The calculation method is fully described in Annex H of prCEN/TS “Ventilative cooling systems – Design”.

Limitations and intended use

Users of the Ventilative cooling potential method shall be aware of its limitations. Users shall apply the ventilative cooling potential method with consideration for its appropriate scope of application, recognizing that its primary utility lies in early-stage design assessments and that more detailed modelling shall be employed as the design matures and more specific building information become available.

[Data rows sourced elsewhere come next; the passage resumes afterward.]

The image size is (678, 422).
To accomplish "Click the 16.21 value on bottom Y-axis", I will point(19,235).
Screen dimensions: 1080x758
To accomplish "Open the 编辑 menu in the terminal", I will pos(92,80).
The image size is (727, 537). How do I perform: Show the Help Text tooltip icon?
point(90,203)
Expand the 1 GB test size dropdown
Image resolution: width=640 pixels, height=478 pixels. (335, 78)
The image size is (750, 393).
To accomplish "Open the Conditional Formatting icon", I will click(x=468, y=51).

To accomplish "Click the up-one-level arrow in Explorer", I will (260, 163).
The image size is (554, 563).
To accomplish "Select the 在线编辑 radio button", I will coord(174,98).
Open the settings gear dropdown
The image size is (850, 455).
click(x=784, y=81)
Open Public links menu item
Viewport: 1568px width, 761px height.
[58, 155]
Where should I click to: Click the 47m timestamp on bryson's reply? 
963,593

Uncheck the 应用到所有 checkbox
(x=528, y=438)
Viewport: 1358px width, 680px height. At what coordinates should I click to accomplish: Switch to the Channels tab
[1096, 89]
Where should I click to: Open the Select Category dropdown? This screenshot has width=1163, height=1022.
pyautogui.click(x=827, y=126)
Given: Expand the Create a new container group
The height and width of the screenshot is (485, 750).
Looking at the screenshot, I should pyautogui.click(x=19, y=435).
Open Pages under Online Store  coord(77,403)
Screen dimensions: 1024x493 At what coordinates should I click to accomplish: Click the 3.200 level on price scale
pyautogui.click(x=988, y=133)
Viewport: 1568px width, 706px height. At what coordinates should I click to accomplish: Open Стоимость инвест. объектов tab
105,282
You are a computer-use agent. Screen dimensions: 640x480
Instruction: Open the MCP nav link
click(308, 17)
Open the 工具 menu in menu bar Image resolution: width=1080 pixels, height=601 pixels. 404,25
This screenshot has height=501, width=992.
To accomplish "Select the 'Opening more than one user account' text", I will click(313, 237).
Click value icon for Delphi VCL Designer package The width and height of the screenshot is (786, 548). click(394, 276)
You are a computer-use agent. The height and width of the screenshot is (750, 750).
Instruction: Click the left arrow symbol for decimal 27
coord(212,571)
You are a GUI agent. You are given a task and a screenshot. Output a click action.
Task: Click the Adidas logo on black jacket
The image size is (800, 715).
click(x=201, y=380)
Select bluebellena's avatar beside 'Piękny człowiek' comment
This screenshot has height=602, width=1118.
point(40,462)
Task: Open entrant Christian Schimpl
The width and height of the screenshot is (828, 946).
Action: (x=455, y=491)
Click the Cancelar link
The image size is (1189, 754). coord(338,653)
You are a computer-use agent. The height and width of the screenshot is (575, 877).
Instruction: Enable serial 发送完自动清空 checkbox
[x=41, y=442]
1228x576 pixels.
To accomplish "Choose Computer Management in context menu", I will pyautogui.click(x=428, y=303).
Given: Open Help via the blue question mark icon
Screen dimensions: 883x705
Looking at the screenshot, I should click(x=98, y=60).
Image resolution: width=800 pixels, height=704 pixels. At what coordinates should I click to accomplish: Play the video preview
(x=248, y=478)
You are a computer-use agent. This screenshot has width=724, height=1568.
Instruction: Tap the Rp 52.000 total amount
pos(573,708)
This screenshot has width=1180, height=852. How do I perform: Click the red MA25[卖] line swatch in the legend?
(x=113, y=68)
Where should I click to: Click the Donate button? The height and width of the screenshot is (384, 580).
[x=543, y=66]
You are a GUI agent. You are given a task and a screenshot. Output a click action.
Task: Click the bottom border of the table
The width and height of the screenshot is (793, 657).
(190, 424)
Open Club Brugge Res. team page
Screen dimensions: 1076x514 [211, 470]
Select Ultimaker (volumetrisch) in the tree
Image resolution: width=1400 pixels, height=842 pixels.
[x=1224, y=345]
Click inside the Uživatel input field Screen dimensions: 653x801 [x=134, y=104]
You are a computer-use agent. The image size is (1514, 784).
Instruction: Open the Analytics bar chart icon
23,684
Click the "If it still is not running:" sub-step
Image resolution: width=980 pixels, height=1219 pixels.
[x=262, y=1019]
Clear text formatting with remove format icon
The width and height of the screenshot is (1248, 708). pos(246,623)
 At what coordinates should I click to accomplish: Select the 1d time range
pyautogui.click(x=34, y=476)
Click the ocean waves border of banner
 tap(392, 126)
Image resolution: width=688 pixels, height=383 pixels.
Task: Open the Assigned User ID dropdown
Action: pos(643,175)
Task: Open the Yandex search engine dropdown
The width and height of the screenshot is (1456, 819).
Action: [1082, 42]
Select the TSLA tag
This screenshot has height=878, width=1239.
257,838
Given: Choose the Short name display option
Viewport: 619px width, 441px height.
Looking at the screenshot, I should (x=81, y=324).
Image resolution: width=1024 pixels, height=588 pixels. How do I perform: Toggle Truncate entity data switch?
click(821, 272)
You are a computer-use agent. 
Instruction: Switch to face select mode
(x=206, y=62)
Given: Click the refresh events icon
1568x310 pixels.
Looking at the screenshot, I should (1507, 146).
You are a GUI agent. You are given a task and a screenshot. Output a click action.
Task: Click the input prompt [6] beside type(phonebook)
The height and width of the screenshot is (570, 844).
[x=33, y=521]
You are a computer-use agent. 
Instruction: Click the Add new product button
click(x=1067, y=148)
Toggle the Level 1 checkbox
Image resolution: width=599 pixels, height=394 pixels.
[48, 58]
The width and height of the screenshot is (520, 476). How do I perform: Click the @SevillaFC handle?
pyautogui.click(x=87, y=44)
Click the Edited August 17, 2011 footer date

The ventilative cooling potential method should be considered only as a preliminary analysis on the assumption that the reference room has the characteristics to be represented by such a model where:

  • the air temperature of thermal zone is considered uniform;

  • the heat conduction through the room or zone elements is assumed to be one-dimensional;

  • the solar radiation distribution in the space considered is assumed uniform and time-independent;

  • thermal bridges are calculated in stationary conditions without considering the heat storage contribution;

  • the heat storage effects of glazed surfaces are neglected;

  • solar properties of windows are not solar angle dependent;

  • the total solar energy transmittance is assumed to be direct transmittance into the zone.

Indoor air temperature and indoor operative temperature are not distinguished. This limitation is acceptable in cases where air velocity is small (<0.2 m/s) or where the difference between mean radiant temperature and air temperature is small (<4 °C). These conditions typically occur in highly insulated buildings with mechanical ventilation systems. Since ventilative cooling implies the use of high airflow rates to cool the environment, the assumption of air velocity smaller than 0.2 m/s might not be true. Therefore, it is important to underline that the evaluation needs to be repeated at later design stages with more detailed calculation methods, i.e. dynamic simulations. 

In practice, the ventilative cooling potential method is best suited for buildings or spaces with straightforward layouts and thermal dynamics that align with the model’s simplified assumptions. These include spaces with uniform air temperatures, such as small residential, commercial, or office buildings. It is particularly applicable to buildings with conventional opaque envelopes, where complex thermal stratification or solar gain patterns are not significant factors.

In these contexts, the use of more comprehensive dynamic simulation tools is strongly recommended. As building design progresses and more detailed information becomes available, transitioning to advanced modeling platforms ensures greater accuracy, more reliable predictions, and the development of an optimized ventilative cooling strategy. By using this library, users acknowledge that results are indicative and should be validated with detailed simulations before informing final design decisions or implementation strategies.